Machine learning in the housing sector

Machine Learning

The digital age has led to a rapid growth in the size, speed and intricacy of data generated. The traditional methods of how we store and analyse data are increasingly being challenged and deemed obsolete. Consequently, distributed storage systems, such as Hadoop, and machine learning techniques have emerged, with the advantage of being better equipped to handle large, complex datasets. 

To put it simply, machine learning is a subset of Artificial Intelligence that enables a computer to learn from data itself. As a result, machine learning algorithms can automatically identify patterns and trends in data, providing valuable insights to its users.

Despite being a fairly new technology, many industries now utilise machine learning techniques, including in healthcare, manufacturing, finance and retail sectors.[1] In this blog post, we discuss some ways in which machine learning can be applied to the Housing sector.

As in other industries, digital transformation continues to push traditionally offline services online, expanding the amount of data available to housing associations. We see machine learning as a potential way for the housing sector to take advantage of the growing amount of information at their disposal, enabling them to increase internal efficiency and to offer improved and targeted services to their clients.

Supervised and Unsupervised Learning

Generally, machine learning techniques can be split into two groups: supervised methods and unsupervised methods. The difference is based on whether there are target outputs established beforehand. If so, it is a supervised method. If not, it is an unsupervised method, meaning that the model is fed an input and learns based on similar and different data points.

To make this clearer, two supervised methods and two unsupervised methods are provided, with examples of its application to the housing sector.

Regression

Regression is a supervised method used to predict numerical outputs. This method is used when variables are continuous.

A housing company, for example, can use regression to predict:

·         annual income and expenditure

·         the value of a property

·         the number of tenants and customers

·         the number of voids and arrears

·         the amount of rent collected, etc.

Regression analysis can also be used to understand and compare the effects of independent variables on a dependent variable. For example, if analysing a property’s value, what effect does its size, location, local crime rate and so on have on its value, and which variable has the greater impact?

Classification

Another supervised method is classification, which is used to predict categorical (a.k.a. discrete) outputs. Classification algorithms group data into predetermined classes, allowing for predictions to be made about which class new data points fall in.

A housing company can use classification to predict:

·         whether a tenant is likely to fall into arrears

·         whether a tenant is likely to be satisfied with a service

·         whether a tenant is likely to extend their contract

·         whether a property is likely to be sold/let

·         whether a property is likely to require maintenance, etc.

Clustering

Clustering is an example of an unsupervised method, typically used for exploratory analysis. This means that, rather than making predictions, the goal is to simply gain a greater understanding of the data, discovering any patterns or points of interest. Observations are grouped into clusters based on their similarities and differences.

A housing company can use this technique to understand their tenants and properties more fully.
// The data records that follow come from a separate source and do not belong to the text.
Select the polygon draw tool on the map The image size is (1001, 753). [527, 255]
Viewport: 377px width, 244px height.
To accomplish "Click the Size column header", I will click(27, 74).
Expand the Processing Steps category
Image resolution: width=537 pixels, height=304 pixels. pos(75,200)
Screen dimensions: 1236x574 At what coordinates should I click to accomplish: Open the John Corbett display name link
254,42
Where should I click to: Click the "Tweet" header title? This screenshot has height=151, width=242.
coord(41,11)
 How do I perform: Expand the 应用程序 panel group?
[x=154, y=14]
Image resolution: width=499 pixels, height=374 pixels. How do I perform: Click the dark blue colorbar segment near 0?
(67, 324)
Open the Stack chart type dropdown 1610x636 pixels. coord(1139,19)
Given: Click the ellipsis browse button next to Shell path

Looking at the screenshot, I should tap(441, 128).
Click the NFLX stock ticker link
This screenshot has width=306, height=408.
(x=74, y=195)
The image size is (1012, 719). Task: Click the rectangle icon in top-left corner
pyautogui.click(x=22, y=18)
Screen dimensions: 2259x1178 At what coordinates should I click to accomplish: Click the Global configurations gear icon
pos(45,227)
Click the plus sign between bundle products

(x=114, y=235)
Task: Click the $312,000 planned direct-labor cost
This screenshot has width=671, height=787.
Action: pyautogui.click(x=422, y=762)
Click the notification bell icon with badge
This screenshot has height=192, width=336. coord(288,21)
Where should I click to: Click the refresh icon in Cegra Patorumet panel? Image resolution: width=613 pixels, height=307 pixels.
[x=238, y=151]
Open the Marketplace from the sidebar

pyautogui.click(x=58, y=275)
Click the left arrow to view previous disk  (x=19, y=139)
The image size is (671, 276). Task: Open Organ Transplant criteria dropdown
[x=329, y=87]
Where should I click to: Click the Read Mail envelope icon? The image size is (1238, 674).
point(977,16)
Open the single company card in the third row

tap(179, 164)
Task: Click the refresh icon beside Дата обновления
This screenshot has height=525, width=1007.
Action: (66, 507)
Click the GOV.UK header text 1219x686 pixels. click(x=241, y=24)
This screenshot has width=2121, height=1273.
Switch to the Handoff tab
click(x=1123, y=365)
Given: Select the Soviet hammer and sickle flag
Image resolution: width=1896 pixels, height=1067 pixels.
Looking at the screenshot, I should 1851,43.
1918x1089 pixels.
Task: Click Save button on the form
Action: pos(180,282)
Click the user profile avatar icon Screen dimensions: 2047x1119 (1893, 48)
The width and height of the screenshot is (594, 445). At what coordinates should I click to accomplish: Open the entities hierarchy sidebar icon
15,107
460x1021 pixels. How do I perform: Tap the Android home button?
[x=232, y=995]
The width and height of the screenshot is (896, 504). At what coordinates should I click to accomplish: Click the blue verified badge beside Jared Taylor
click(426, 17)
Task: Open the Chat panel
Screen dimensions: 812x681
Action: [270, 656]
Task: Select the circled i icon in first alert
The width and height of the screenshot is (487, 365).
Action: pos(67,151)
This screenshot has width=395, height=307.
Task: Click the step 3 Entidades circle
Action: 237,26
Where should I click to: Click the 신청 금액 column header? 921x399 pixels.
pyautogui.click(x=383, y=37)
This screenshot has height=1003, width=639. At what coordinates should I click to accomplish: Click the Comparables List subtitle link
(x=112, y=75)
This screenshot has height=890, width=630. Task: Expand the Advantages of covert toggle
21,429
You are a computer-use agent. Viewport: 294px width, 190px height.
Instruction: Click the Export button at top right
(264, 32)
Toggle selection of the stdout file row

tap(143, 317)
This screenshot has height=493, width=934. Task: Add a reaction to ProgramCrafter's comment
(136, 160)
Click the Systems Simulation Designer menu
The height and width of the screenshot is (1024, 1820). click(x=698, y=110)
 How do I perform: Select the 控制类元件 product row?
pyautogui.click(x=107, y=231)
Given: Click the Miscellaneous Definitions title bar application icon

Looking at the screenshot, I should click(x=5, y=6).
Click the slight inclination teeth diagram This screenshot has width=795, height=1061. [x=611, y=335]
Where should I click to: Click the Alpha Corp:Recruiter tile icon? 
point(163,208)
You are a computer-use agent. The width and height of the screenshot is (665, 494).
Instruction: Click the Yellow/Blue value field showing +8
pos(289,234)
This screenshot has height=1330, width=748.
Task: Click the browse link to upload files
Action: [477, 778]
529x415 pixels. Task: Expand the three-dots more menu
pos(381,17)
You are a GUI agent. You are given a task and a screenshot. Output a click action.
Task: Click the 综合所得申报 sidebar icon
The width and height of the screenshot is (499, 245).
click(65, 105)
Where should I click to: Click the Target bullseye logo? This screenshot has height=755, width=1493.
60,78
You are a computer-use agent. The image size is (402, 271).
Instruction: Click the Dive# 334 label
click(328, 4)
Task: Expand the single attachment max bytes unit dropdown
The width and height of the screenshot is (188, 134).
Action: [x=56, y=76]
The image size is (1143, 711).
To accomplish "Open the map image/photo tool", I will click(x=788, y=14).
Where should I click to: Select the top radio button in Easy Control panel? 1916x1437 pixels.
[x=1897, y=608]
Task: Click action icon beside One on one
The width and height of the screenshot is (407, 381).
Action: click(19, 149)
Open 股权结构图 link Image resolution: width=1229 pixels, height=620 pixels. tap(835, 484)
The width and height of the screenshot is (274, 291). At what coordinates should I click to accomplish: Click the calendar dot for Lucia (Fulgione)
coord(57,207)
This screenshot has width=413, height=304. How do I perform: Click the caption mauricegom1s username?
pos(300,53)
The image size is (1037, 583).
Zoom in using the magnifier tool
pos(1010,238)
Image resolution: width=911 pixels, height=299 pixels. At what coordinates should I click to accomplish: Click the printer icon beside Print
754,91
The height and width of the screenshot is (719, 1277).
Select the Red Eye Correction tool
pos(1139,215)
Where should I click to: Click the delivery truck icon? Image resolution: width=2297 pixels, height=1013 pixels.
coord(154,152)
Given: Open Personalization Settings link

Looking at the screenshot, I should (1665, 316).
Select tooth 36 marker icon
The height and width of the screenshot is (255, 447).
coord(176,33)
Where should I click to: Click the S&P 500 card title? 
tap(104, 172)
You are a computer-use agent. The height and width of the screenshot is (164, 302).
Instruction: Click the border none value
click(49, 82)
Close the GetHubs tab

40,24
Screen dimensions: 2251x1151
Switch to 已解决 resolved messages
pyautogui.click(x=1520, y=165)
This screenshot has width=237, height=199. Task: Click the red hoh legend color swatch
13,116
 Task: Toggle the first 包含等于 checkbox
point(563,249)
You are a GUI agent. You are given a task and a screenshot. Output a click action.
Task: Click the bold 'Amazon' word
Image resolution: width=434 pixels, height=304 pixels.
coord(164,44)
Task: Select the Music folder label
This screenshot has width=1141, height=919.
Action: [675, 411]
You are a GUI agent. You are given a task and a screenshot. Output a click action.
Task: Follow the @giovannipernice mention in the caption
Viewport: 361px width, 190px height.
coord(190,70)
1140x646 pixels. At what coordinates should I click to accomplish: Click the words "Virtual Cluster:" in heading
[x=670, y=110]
For example, tenants can be placed into groups based on similar characteristics, such as age, gender, occupation, length of time in the property etc.  Subsequently, the housing company can then target these groups more efficiently, for marketing or maintenance purpose, for instance.

Likewise, properties can be clustered based on features like value, size, geographical location, type of property, proximity to schools and other public services. This information can facilitate a better understanding of the market, for example, gaining insights about which types of properties are in demand.

Outlier Detection

A second unsupervised method is outlier detection, which is a technique used to identify unusual or unexpected data points (anomalies). This method is useful for detecting fraud, criminal activity or behaviour that does not conform to the norm.

In the context of housing, examples include the identification of unexpected spikes in voids or arrears, whether a property is significantly overvalued or undervalued, or whether a property requires repairing too often.

Conclusion

To conclude, machine learning is a growing field that is increasingly being used across various industries. This blog post has outlined ways in which supervised and unsupervised machine learning techniques, including regression, classification, clustering and outlier detection, can be applied to the housing sector.